In this tutorial, we’ll explain the DBSCAN (Density-based spatial clustering of applications with noise) algorithm, one of the most useful, yet also intuitive, density-based clustering methods.
We’ll start with a recap of what clustering is and how it fits into the machine learning domain. Then, we’ll describe the main concepts and steps taken in applying DBSCAN to a set of points. Finally, we’ll compare the clusters generated by the algorithm with clusters computed through two other popular methods: K-Means Clustering and HDBSCAN.
To cluster a set of points is to assign each of them to a group based on the proximity to its neighbors. Each such group is called a cluster. The number of clusters heavily depends on both the number of points and how the points are spread out in space.
Naturally, clustering a set of points in 2D is very easy for humans, as it is clear to us that the next plot has 4 clusters:
In fact, visualization is the most reliable way of judging if a clustering algorithm is performing well.
This, unfortunately, means that the situations in which these algorithms are most needed (points in more than 3 dimensions) are the hardest to evaluate. Other than the 2D and 3D case, it’s difficult to know if the algorithm really found the correct number of clusters.
However, by observing the performance of the algorithms in 2D we can get a clearer idea about their advantages and limitations.
2.1. Clustering Categories
There are 4 major categories of clustering algorithms:
- Centroid-based Clustering
- Density-based Clustering
- Distribution-based Clustering
- Hierarchical Clustering
Centroid-based clustering starts with a number of randomly positioned centroids (central points), which play the role of the centers of the found clusters. In a step-by-step fashion, these centroids are refined until they converge to the real centers of the clusters.
Density-based clustering groups are grouped up by the density of other points in their vicinity. Points that are really close together will form a cluster, while isolated points will be marked as outliers.

▸ WORK TO COMPLETE
Copy the DBSCAN tutorial from "We’ll start with" to "out in space.", replacing "neighbors" with "nearby points".

▸ MATERIAL
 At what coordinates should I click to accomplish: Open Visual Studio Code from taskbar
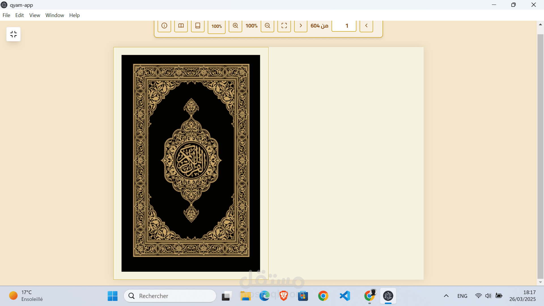(x=345, y=296)
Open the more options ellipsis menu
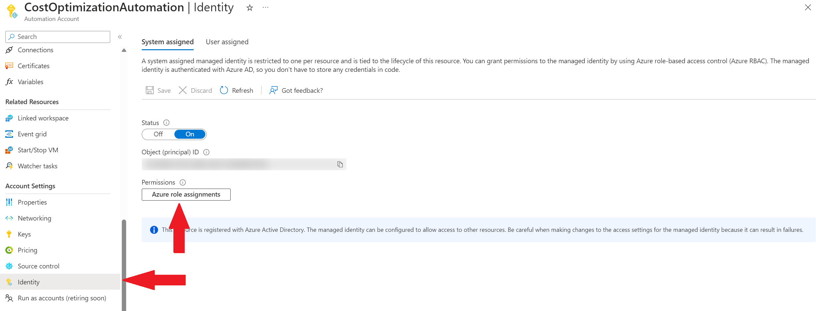This screenshot has width=816, height=311. (265, 8)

▸ IN RESPONSE
We’ll start with a recap of what clustering is and how it fits into the machine learning domain. Then, we’ll describe the main concepts and steps taken in applying DBSCAN to a set of points. Finally, we’ll compare the clusters generated by the algorithm with clusters computed through two other popular methods: K-Means Clustering and HDBSCAN.
To cluster a set of points is to assign each of them to a group based on the proximity to its nearby points. Each such group is called a cluster. The number of clusters heavily depends on both the number of points and how the points are spread out in space.